◆ Task instructions: Search the material for "Open" and show all lines that contain it.

──────────

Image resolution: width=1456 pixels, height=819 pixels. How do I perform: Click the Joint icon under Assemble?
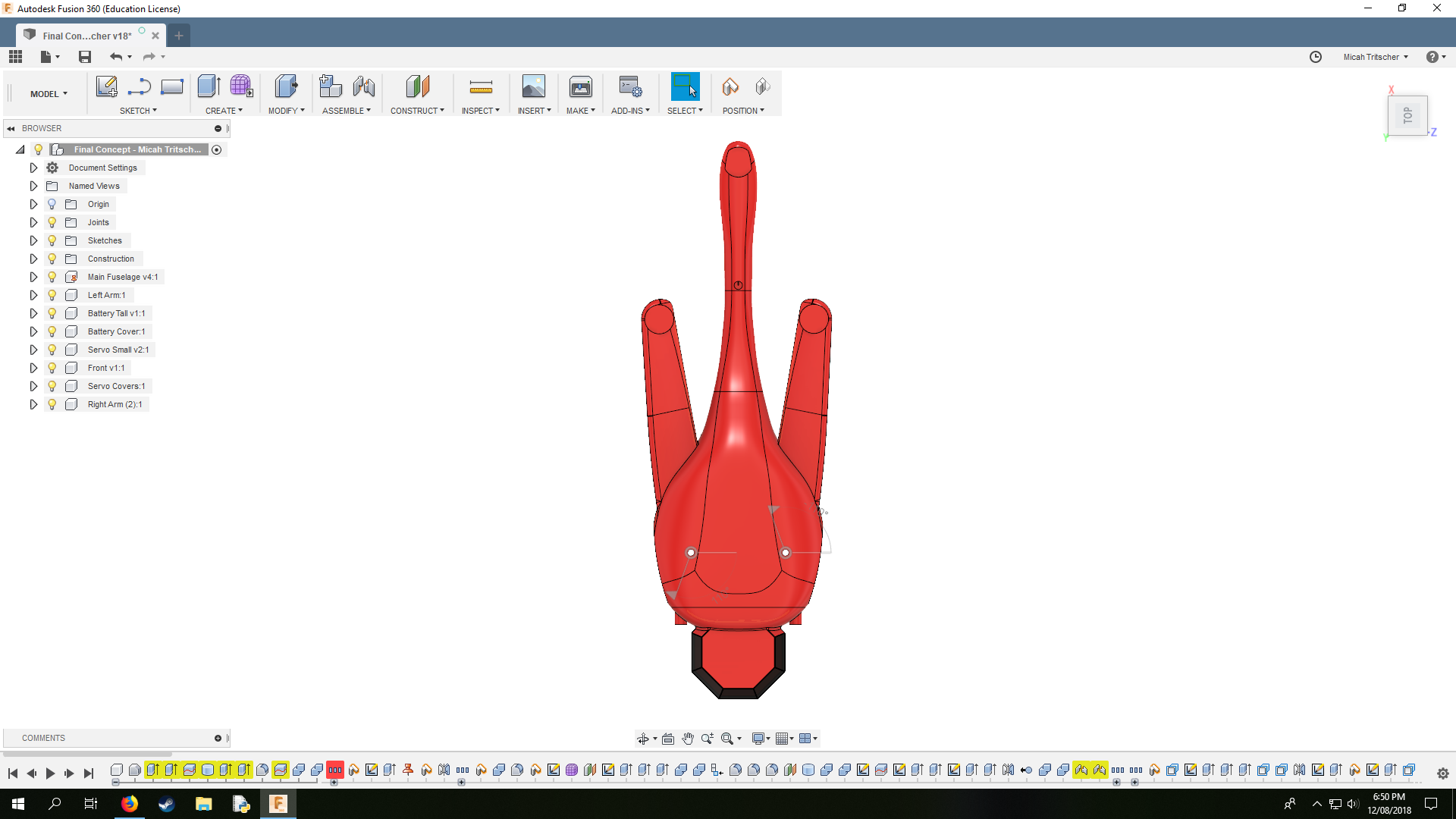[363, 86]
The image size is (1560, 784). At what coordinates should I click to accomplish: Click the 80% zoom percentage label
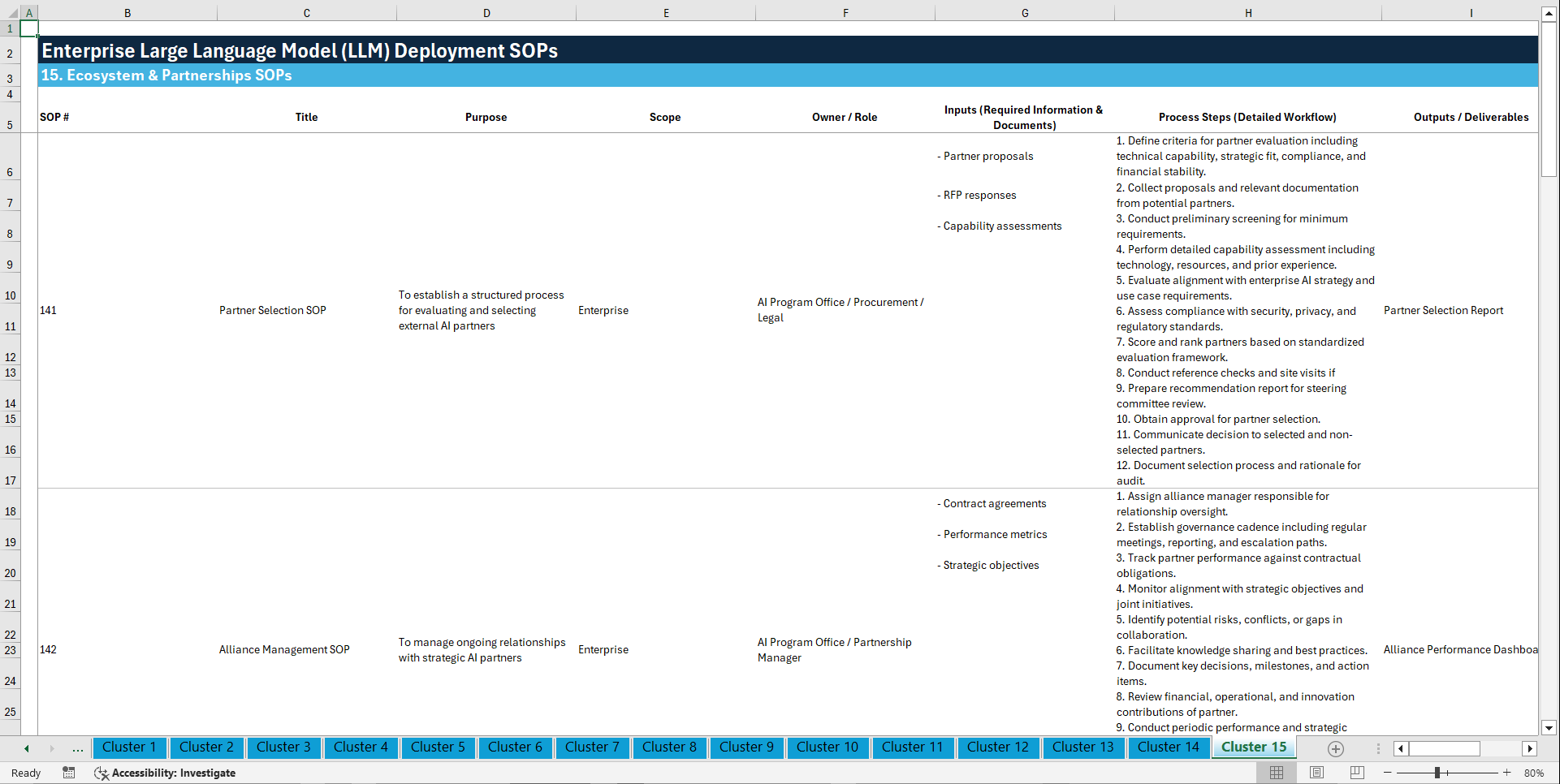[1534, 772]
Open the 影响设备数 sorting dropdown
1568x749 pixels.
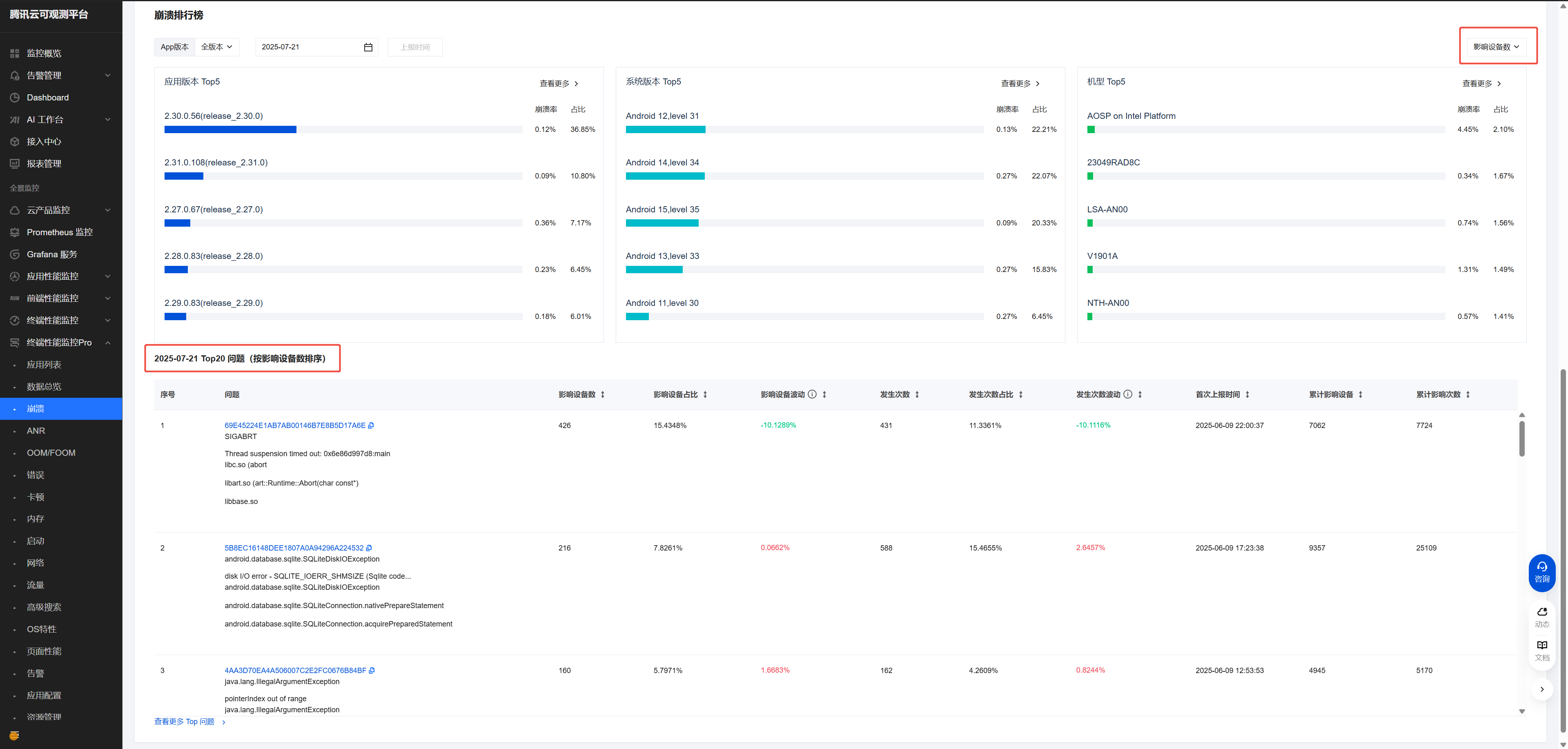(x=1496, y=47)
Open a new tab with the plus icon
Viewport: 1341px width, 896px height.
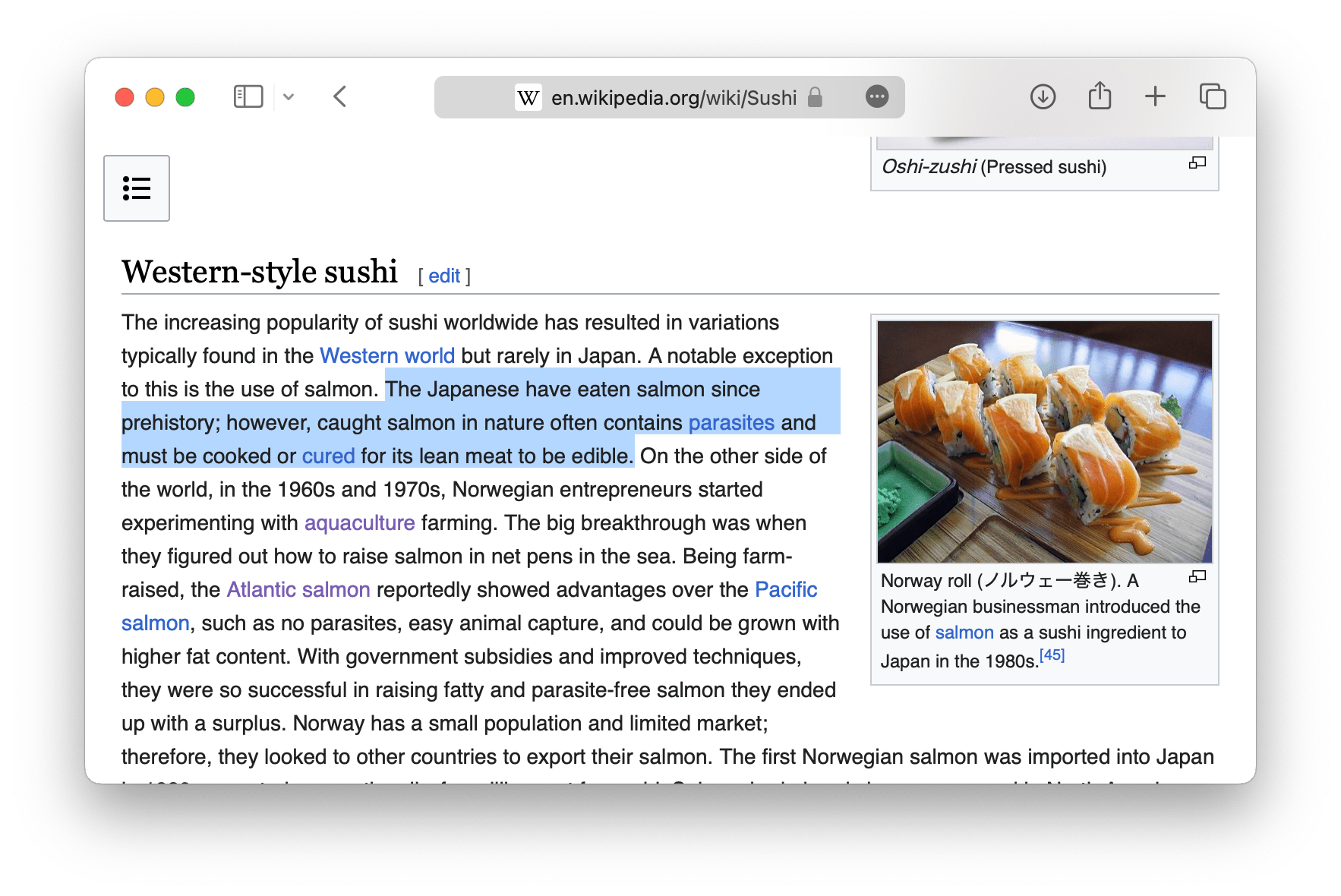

──────────

◆ Written reply:
Open the 影响设备数 sorting dropdown
Open a new tab with the plus icon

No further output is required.